Saved data entries:

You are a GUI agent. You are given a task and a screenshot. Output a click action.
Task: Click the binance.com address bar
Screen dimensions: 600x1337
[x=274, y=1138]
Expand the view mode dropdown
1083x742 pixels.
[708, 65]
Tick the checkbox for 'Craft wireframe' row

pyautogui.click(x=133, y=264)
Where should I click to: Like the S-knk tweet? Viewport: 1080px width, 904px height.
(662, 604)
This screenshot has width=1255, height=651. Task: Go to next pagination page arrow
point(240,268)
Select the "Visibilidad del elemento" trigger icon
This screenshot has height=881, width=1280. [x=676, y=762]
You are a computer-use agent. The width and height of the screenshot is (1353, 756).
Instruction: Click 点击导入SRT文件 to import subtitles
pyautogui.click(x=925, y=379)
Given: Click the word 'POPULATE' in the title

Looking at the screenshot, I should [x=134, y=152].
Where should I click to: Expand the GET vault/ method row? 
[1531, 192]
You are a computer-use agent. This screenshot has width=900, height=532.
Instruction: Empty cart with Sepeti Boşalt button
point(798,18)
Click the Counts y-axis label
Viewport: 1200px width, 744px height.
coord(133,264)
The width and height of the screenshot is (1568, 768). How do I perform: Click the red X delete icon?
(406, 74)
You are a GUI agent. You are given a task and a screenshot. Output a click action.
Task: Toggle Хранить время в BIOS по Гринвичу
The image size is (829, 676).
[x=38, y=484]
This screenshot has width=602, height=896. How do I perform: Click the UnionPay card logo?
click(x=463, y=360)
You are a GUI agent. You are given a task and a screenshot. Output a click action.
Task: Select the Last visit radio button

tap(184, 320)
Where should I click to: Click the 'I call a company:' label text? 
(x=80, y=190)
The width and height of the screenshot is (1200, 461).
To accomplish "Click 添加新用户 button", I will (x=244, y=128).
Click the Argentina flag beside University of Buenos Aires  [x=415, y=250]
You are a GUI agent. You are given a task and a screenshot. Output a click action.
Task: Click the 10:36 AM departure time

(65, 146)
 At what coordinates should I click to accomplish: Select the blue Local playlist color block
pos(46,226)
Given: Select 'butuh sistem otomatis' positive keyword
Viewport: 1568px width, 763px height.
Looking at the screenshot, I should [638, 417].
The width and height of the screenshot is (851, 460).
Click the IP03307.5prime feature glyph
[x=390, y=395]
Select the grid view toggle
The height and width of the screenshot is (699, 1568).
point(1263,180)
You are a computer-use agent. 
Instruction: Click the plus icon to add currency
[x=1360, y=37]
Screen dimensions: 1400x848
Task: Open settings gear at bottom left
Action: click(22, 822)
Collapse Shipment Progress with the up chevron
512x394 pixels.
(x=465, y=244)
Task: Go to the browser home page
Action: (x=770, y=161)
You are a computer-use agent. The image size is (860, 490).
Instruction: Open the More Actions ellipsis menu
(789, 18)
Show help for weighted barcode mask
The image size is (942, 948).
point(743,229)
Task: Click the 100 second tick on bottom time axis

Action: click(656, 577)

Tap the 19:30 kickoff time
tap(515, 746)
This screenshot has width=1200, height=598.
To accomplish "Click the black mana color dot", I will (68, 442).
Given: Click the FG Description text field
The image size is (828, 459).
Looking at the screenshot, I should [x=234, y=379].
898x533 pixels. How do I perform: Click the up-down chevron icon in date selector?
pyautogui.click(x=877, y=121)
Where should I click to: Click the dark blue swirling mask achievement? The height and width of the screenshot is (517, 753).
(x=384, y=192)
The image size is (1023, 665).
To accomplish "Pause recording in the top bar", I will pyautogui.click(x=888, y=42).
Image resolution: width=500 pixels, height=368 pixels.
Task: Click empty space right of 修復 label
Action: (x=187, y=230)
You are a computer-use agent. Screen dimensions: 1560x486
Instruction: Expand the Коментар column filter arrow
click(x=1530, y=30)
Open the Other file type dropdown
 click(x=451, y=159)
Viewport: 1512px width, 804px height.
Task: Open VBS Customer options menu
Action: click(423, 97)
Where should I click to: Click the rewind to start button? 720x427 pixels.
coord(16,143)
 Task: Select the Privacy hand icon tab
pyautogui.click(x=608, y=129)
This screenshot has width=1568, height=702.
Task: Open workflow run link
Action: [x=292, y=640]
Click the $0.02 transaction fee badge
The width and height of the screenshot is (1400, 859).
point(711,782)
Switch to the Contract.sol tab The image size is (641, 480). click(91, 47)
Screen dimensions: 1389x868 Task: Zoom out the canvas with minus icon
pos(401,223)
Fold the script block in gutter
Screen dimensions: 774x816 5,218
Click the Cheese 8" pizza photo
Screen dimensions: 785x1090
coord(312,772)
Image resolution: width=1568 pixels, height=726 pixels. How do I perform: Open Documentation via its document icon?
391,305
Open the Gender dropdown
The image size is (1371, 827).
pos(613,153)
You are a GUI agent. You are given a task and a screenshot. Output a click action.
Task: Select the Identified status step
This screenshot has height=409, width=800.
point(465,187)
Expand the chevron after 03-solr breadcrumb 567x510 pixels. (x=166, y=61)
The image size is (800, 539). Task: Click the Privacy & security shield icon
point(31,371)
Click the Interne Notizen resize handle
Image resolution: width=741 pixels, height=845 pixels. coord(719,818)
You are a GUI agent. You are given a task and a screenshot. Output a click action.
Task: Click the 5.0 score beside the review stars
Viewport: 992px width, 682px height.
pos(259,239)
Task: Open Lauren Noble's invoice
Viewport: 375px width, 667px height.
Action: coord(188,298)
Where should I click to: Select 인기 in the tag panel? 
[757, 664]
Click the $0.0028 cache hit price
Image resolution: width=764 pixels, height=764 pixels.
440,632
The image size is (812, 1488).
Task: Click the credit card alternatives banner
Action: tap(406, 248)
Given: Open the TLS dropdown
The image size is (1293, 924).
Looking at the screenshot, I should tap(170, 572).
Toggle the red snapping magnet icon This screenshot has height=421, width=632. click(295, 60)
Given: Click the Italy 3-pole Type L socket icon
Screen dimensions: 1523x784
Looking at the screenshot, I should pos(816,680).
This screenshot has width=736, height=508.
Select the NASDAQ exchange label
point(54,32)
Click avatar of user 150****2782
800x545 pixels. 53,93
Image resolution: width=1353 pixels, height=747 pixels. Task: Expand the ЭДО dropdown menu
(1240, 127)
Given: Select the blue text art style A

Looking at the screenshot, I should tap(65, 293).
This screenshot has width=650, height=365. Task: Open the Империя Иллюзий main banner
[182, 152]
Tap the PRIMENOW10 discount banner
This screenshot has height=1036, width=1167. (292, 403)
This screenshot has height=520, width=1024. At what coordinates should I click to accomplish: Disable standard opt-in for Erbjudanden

▶ _What you have to do_:
Each line of the records must be reproduced exactly.

▶ _Task result_:
You are a GUI agent. You are given a task and a screenshot. Output a click action.
Task: Click the binance.com address bar
Screen dimensions: 600x1337
[x=274, y=1138]
Expand the view mode dropdown
1083x742 pixels.
[708, 65]
Tick the checkbox for 'Craft wireframe' row

pyautogui.click(x=133, y=264)
Where should I click to: Like the S-knk tweet? Viewport: 1080px width, 904px height.
(662, 604)
This screenshot has width=1255, height=651. Task: Go to next pagination page arrow
point(240,268)
Select the "Visibilidad del elemento" trigger icon
This screenshot has height=881, width=1280. [x=676, y=762]
You are a computer-use agent. The width and height of the screenshot is (1353, 756).
Instruction: Click 点击导入SRT文件 to import subtitles
pyautogui.click(x=925, y=379)
Given: Click the word 'POPULATE' in the title

Looking at the screenshot, I should [x=134, y=152].
Where should I click to: Expand the GET vault/ method row? 
[1531, 192]
You are a computer-use agent. This screenshot has width=900, height=532.
Instruction: Empty cart with Sepeti Boşalt button
point(798,18)
Click the Counts y-axis label
Viewport: 1200px width, 744px height.
coord(133,264)
The width and height of the screenshot is (1568, 768). How do I perform: Click the red X delete icon?
(406, 74)
You are a GUI agent. You are given a task and a screenshot. Output a click action.
Task: Toggle Хранить время в BIOS по Гринвичу
The image size is (829, 676).
[x=38, y=484]
This screenshot has width=602, height=896. How do I perform: Click the UnionPay card logo?
click(x=463, y=360)
You are a GUI agent. You are given a task and a screenshot. Output a click action.
Task: Select the Last visit radio button

tap(184, 320)
Where should I click to: Click the 'I call a company:' label text? 
(x=80, y=190)
The width and height of the screenshot is (1200, 461).
To accomplish "Click 添加新用户 button", I will (x=244, y=128).
Click the Argentina flag beside University of Buenos Aires  [x=415, y=250]
You are a GUI agent. You are given a task and a screenshot. Output a click action.
Task: Click the 10:36 AM departure time

(65, 146)
 At what coordinates should I click to accomplish: Select the blue Local playlist color block
pos(46,226)
Given: Select 'butuh sistem otomatis' positive keyword
Viewport: 1568px width, 763px height.
Looking at the screenshot, I should [638, 417].
The width and height of the screenshot is (851, 460).
Click the IP03307.5prime feature glyph
[x=390, y=395]
Select the grid view toggle
The height and width of the screenshot is (699, 1568).
point(1263,180)
You are a computer-use agent. 
Instruction: Click the plus icon to add currency
[x=1360, y=37]
Screen dimensions: 1400x848
Task: Open settings gear at bottom left
Action: click(22, 822)
Collapse Shipment Progress with the up chevron
512x394 pixels.
(x=465, y=244)
Task: Go to the browser home page
Action: (x=770, y=161)
You are a computer-use agent. The image size is (860, 490).
Instruction: Open the More Actions ellipsis menu
(789, 18)
Show help for weighted barcode mask
The image size is (942, 948).
point(743,229)
Task: Click the 100 second tick on bottom time axis

Action: click(656, 577)

Tap the 19:30 kickoff time
tap(515, 746)
This screenshot has width=1200, height=598.
To accomplish "Click the black mana color dot", I will (68, 442).
Given: Click the FG Description text field
The image size is (828, 459).
Looking at the screenshot, I should [x=234, y=379].
898x533 pixels. How do I perform: Click the up-down chevron icon in date selector?
pyautogui.click(x=877, y=121)
Where should I click to: Click the dark blue swirling mask achievement? The height and width of the screenshot is (517, 753).
(x=384, y=192)
The image size is (1023, 665).
To accomplish "Pause recording in the top bar", I will pyautogui.click(x=888, y=42).
Image resolution: width=500 pixels, height=368 pixels.
Task: Click empty space right of 修復 label
Action: (x=187, y=230)
You are a computer-use agent. Screen dimensions: 1560x486
Instruction: Expand the Коментар column filter arrow
click(x=1530, y=30)
Open the Other file type dropdown
 click(x=451, y=159)
Viewport: 1512px width, 804px height.
Task: Open VBS Customer options menu
Action: click(423, 97)
Where should I click to: Click the rewind to start button? 720x427 pixels.
coord(16,143)
 Task: Select the Privacy hand icon tab
pyautogui.click(x=608, y=129)
This screenshot has width=1568, height=702.
Task: Open workflow run link
Action: [x=292, y=640]
Click the $0.02 transaction fee badge
The width and height of the screenshot is (1400, 859).
point(711,782)
Switch to the Contract.sol tab The image size is (641, 480). click(91, 47)
Screen dimensions: 1389x868 Task: Zoom out the canvas with minus icon
pos(401,223)
Fold the script block in gutter
Screen dimensions: 774x816 5,218
Click the Cheese 8" pizza photo
Screen dimensions: 785x1090
coord(312,772)
Image resolution: width=1568 pixels, height=726 pixels. How do I perform: Open Documentation via its document icon?
391,305
Open the Gender dropdown
The image size is (1371, 827).
pos(613,153)
You are a GUI agent. You are given a task and a screenshot. Output a click action.
Task: Select the Identified status step
This screenshot has height=409, width=800.
point(465,187)
Expand the chevron after 03-solr breadcrumb 567x510 pixels. (x=166, y=61)
The image size is (800, 539). Task: Click the Privacy & security shield icon
point(31,371)
Click the Interne Notizen resize handle
Image resolution: width=741 pixels, height=845 pixels. coord(719,818)
You are a GUI agent. You are given a task and a screenshot. Output a click action.
Task: Click the 5.0 score beside the review stars
Viewport: 992px width, 682px height.
pos(259,239)
Task: Open Lauren Noble's invoice
Viewport: 375px width, 667px height.
Action: coord(188,298)
Where should I click to: Select 인기 in the tag panel? 
[757, 664]
Click the $0.0028 cache hit price
Image resolution: width=764 pixels, height=764 pixels.
440,632
The image size is (812, 1488).
Task: Click the credit card alternatives banner
Action: tap(406, 248)
Given: Open the TLS dropdown
The image size is (1293, 924).
Looking at the screenshot, I should tap(170, 572).
Toggle the red snapping magnet icon This screenshot has height=421, width=632. click(295, 60)
Given: Click the Italy 3-pole Type L socket icon
Screen dimensions: 1523x784
Looking at the screenshot, I should pos(816,680).
This screenshot has width=736, height=508.
Select the NASDAQ exchange label
point(54,32)
Click avatar of user 150****2782
800x545 pixels. 53,93
Image resolution: width=1353 pixels, height=747 pixels. Task: Expand the ЭДО dropdown menu
(1240, 127)
Given: Select the blue text art style A

Looking at the screenshot, I should tap(65, 293).
This screenshot has width=650, height=365. Task: Open the Империя Иллюзий main banner
[182, 152]
Tap the PRIMENOW10 discount banner
This screenshot has height=1036, width=1167. (292, 403)
This screenshot has height=520, width=1024. At what coordinates should I click to accomplish: Disable standard opt-in for Erbjudanden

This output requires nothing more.